Leveraging NLP and Machine Learning to Detect Cyberbullying on Digital Platforms
摘要
Everyone nowadays uses social media to comment and express themselves freely. Facebook, Instagram, YouTube, Snapchat, and Twitter are just a few examples of social networking platforms where users may instantly share photos and videos throughout the world. Regrettably, these additionally, as a result of technology advancements, cyberbullying has increased, leading to despair and even suicidal thoughts in children, adults, and both. Recent events have demonstrated the power of a single tweet to sway opinion, the market, and even politics. People now have a great deal of animosity, which they express through verbal abuse and harsh remarks.

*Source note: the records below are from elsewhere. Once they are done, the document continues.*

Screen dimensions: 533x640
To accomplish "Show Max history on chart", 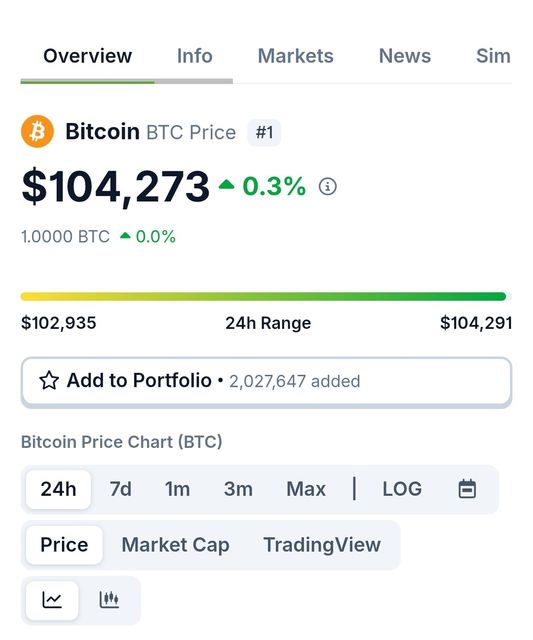I will point(306,489).
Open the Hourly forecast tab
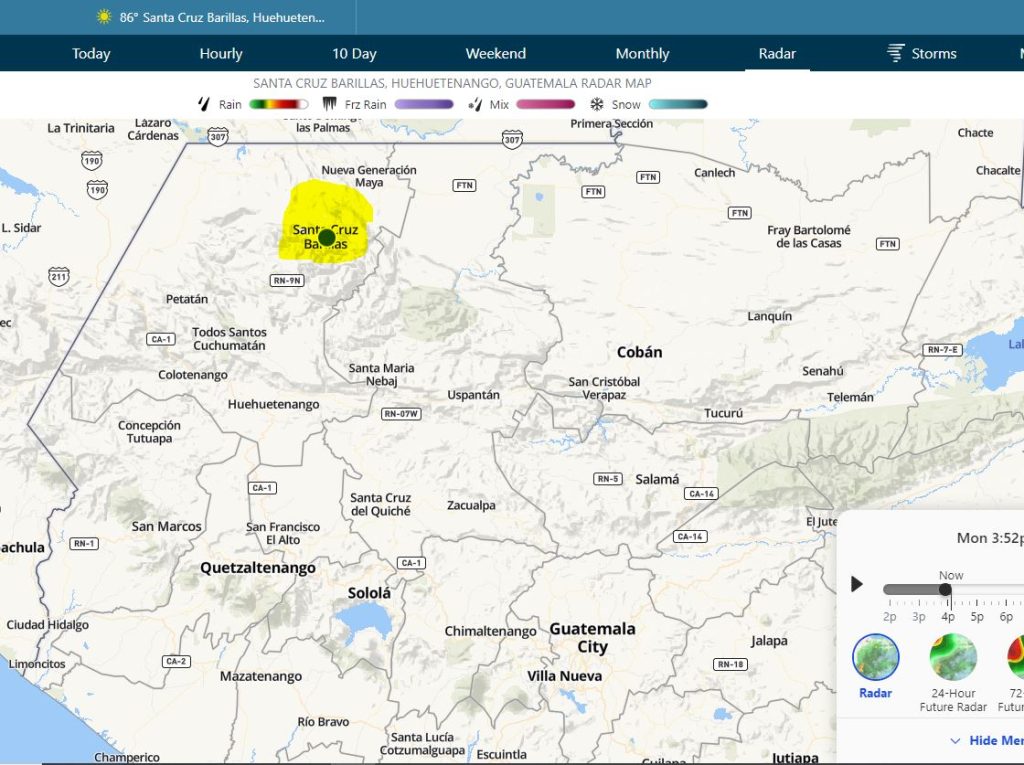This screenshot has height=765, width=1024. click(x=221, y=54)
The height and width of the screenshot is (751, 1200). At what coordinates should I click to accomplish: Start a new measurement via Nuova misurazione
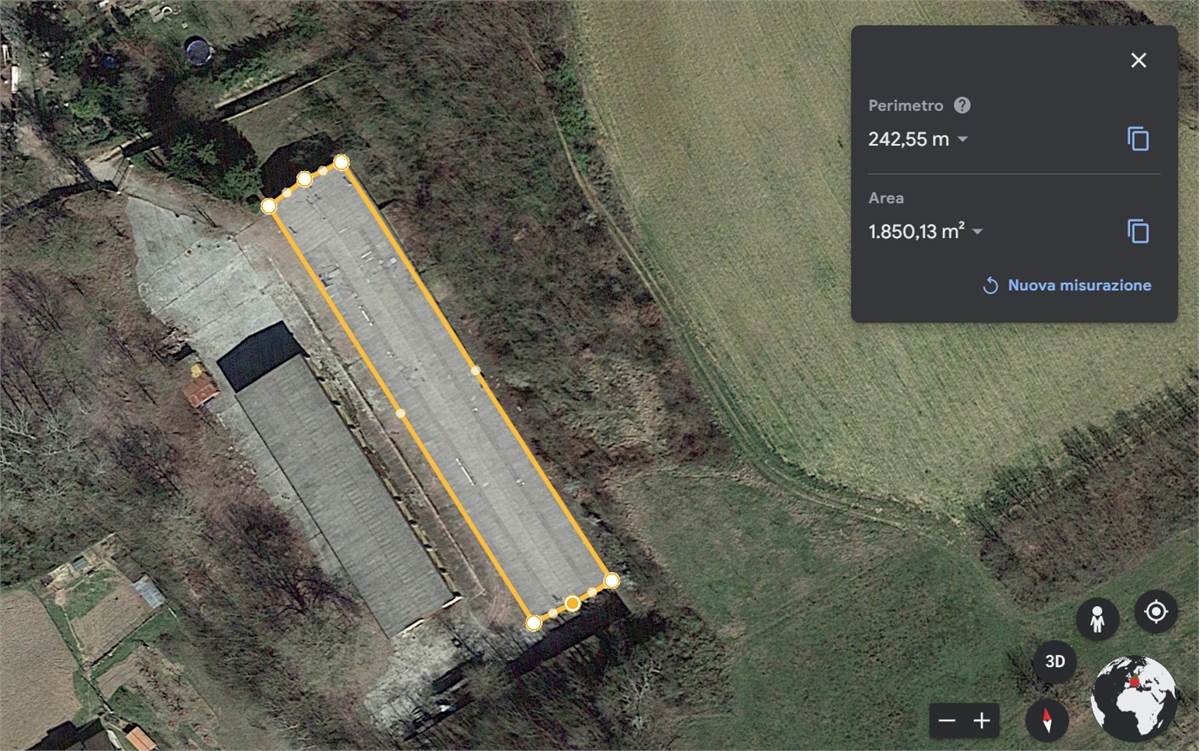(1066, 285)
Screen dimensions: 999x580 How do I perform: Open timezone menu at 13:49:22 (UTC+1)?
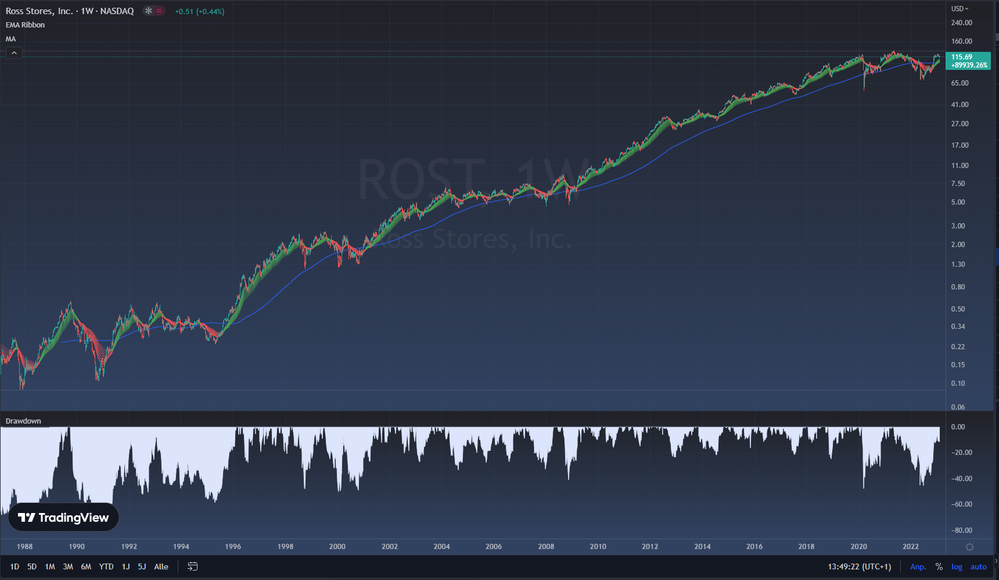click(x=858, y=566)
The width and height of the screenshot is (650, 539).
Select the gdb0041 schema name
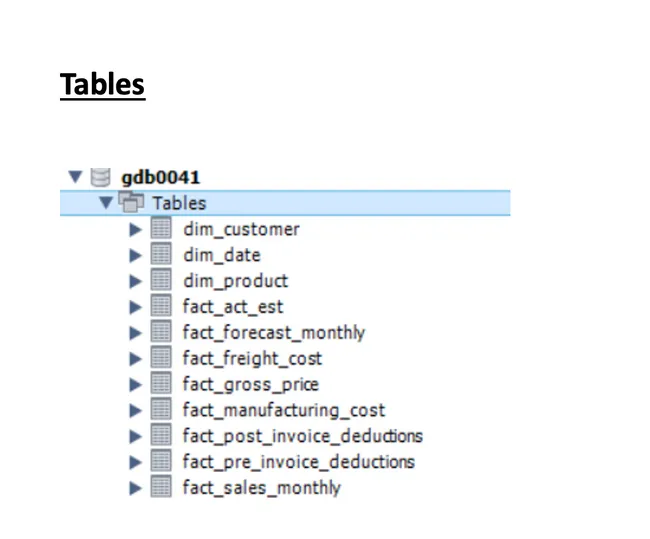(161, 178)

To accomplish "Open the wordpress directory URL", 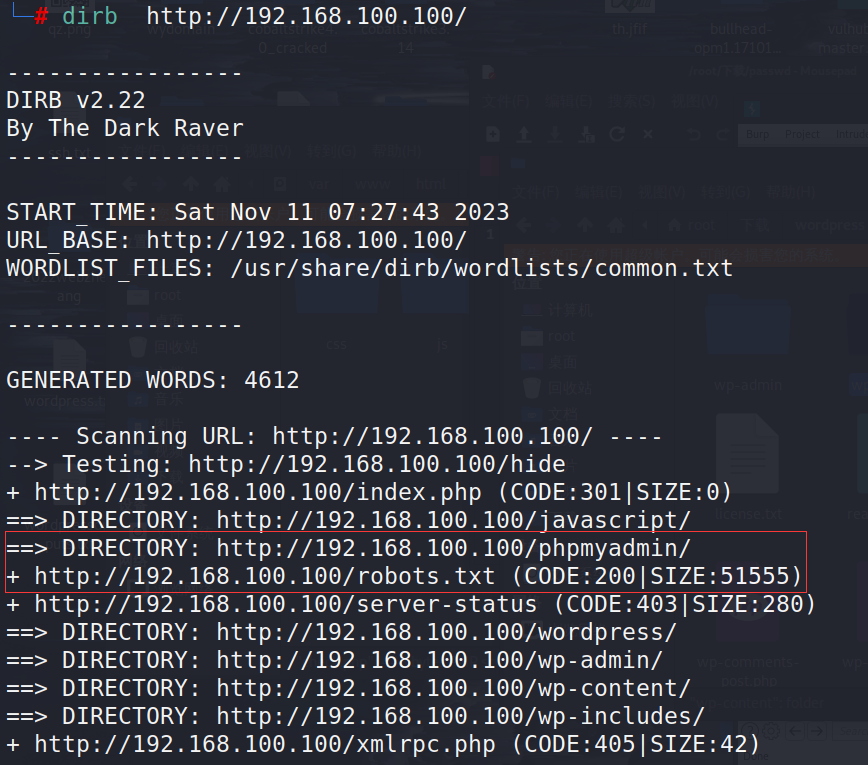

Finding a method to stop cyberbullying is essential. Through the use of a recent Twitter dataset from Kaggle, this research effort seeks to identify cyberbullying based on various demographic groups. The work also made use of SMOTE for data balancing and TF-IDF for feature extraction to achieve better results than the baseline strategy. Classical supervised machine learning algorithms, BiLSTM and BERT models, were applied on pre-processed dataset. The performance of the various models is evaluated using metrics. SVM and deep learning models fared better than the other models. The study also explains how age, gender, religion, ethnicity, and other forms of cyberbullying and non-bullying interact in prediction models.